In 1989, the Hotel Australia was demolished to make way for a new development, completed in 1992, the Australia on Collins shopping arcade and four star hotel. The building's architecture, designed by Buchan Laid & Bawden (Now Buchan) was variously described as postmodern and imitating art deco style, and the shopping levels were ramped up and down from the street entrances in order to maximise the number of shops, and which resulted in a confusing layout. In later years, Australia on Collins was criticised as "a poor man's temple to the great god of commercialism" and included in a list of Melbourne's worst buildings by The Age newspaper. The shopping centre in this period included approximately 100 shops and a food court with space for 750 diners.

In April 2014, owner LaSalle Investment Management (LIM) announced that the "dysfunctional" centre would be closed for a redevelopment costing$30 million. Architects Ashton Raggat McDougall were engaged to improve the building's "sight lines" and to prevent customers from feeling "trapped", which resulted in the shopping levels being reduced from five levels to four, without the ramping. LIM stated that the redeveloped centre would be made up of larger stores with a focus on international brands.

The redeveloped St. Collins Lane opened on 16 May 2016 and was immediately placed on the market by its owners, along with the Melbourne Novotel hotel. The centre had an approximately 70% tenancy rate at opening and was hoped by its owners to rival the recently opened Emporium Melbourne on Lonsdale Street.

St.
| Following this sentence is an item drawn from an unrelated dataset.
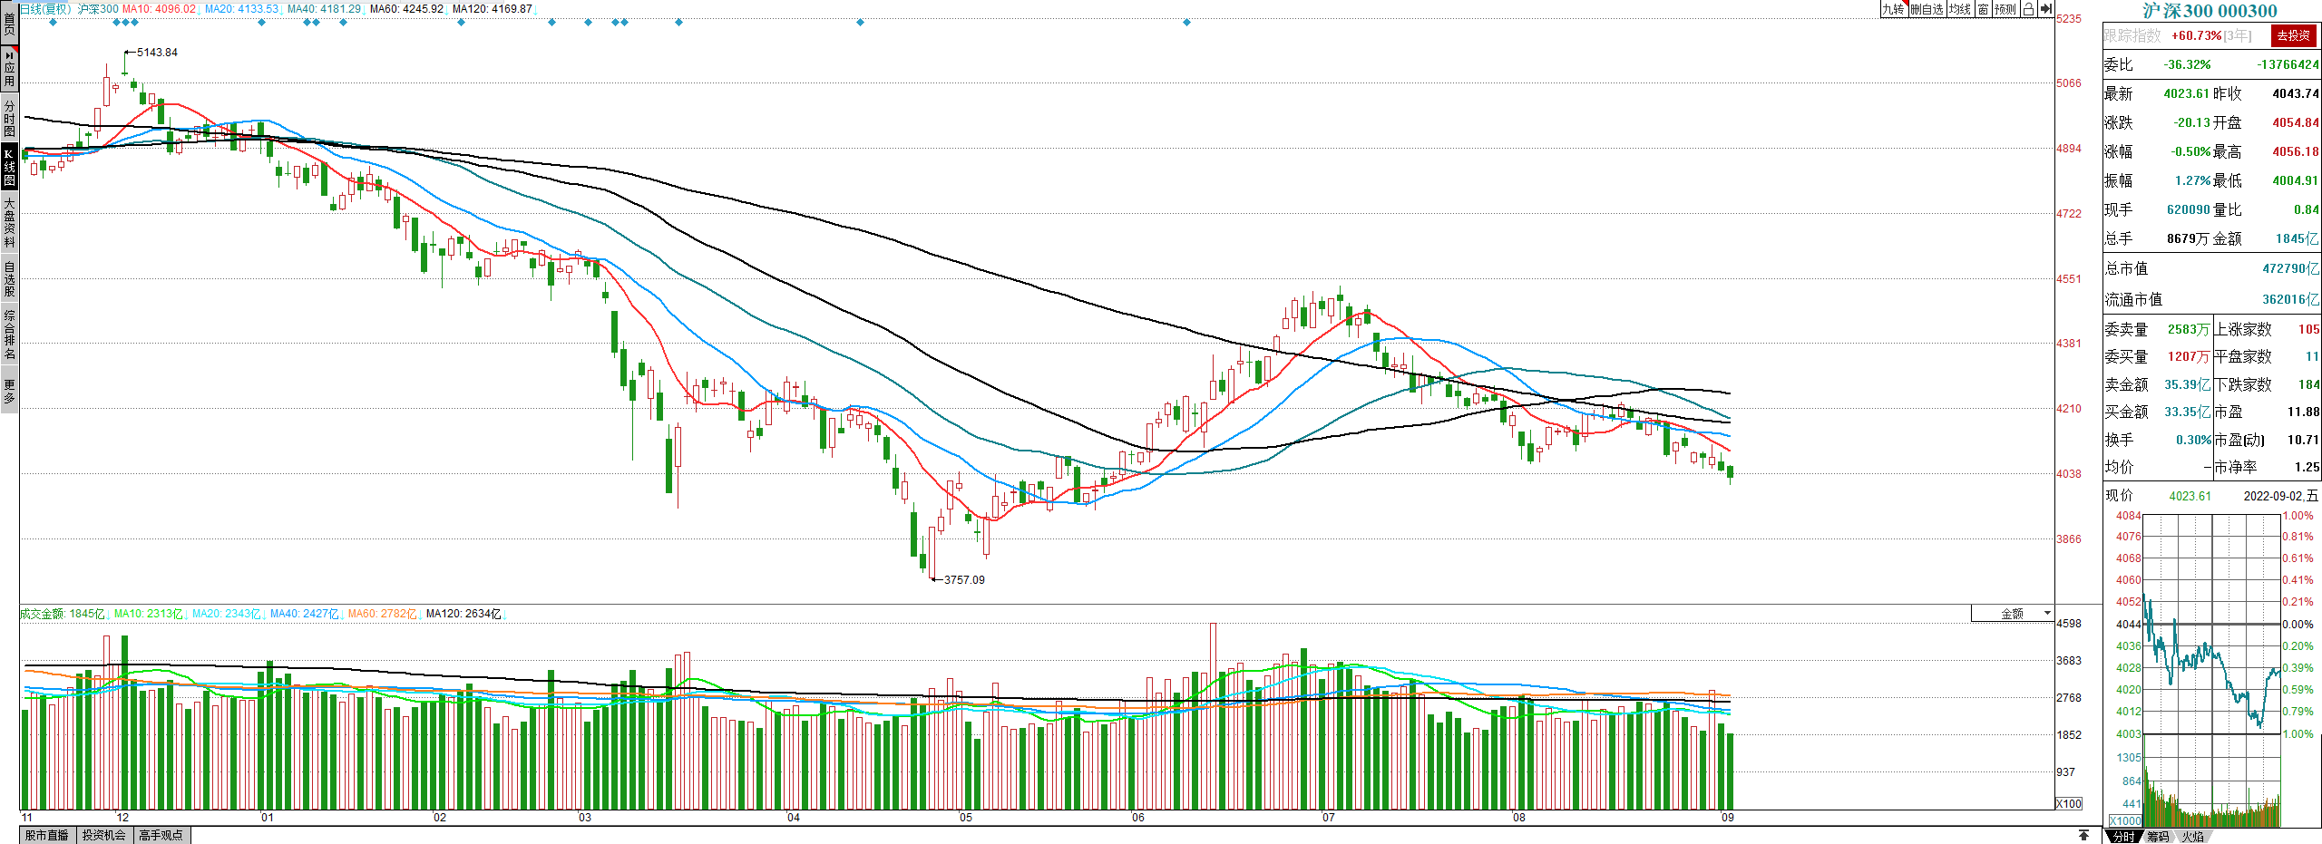Image resolution: width=2322 pixels, height=844 pixels.
Task: Open the 窗 window layout button
Action: (x=1984, y=9)
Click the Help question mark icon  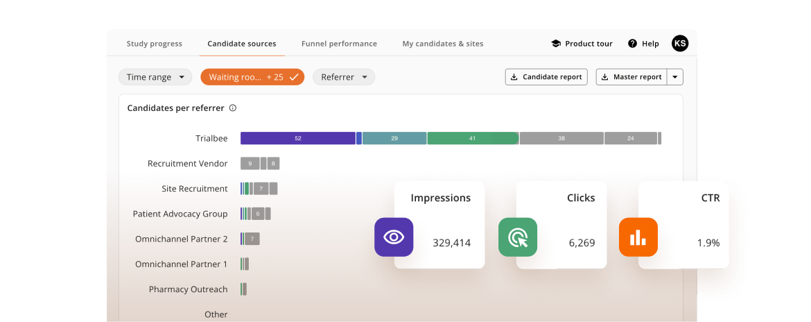click(632, 44)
Collins Lane was purchased in November 2016 by JPMorgan Asset Management for a reported price of $247 million. In March 2020, JPMorgan was trying to offload the struggling mall for $150 million

In December 2020, JP Morgan sold St Collins Lane to Credit Suisse for about $122 million. Following UBS’ global bailout of Credit Suisse in March 2023, control of the fund that held the mall transferred to UBS Asset Management, with Kaipara Property Group subsequently installed as the asset and development manager.
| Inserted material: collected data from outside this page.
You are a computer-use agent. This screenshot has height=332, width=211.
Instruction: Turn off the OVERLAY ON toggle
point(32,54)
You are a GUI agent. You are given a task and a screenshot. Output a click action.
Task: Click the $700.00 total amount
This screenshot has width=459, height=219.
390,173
As of February 2025, 260 Collins was under renovation, with construction finishing latea 2025

== Tenants ==

The mall has struggled to find tenants. In 2017 it had 45% vacancy.

As of 2018 the centre had 35 operating stores that included clothing, footwear and cosmetics outlets, as well as a food court. Tenants include Swatch, Coach, Furla, The Kooples, Tag Heuer, Birkenstock, Bremont and Leica.

UK department store Debenhams had an outlet in the shopping centre from October 2017 until January 2020.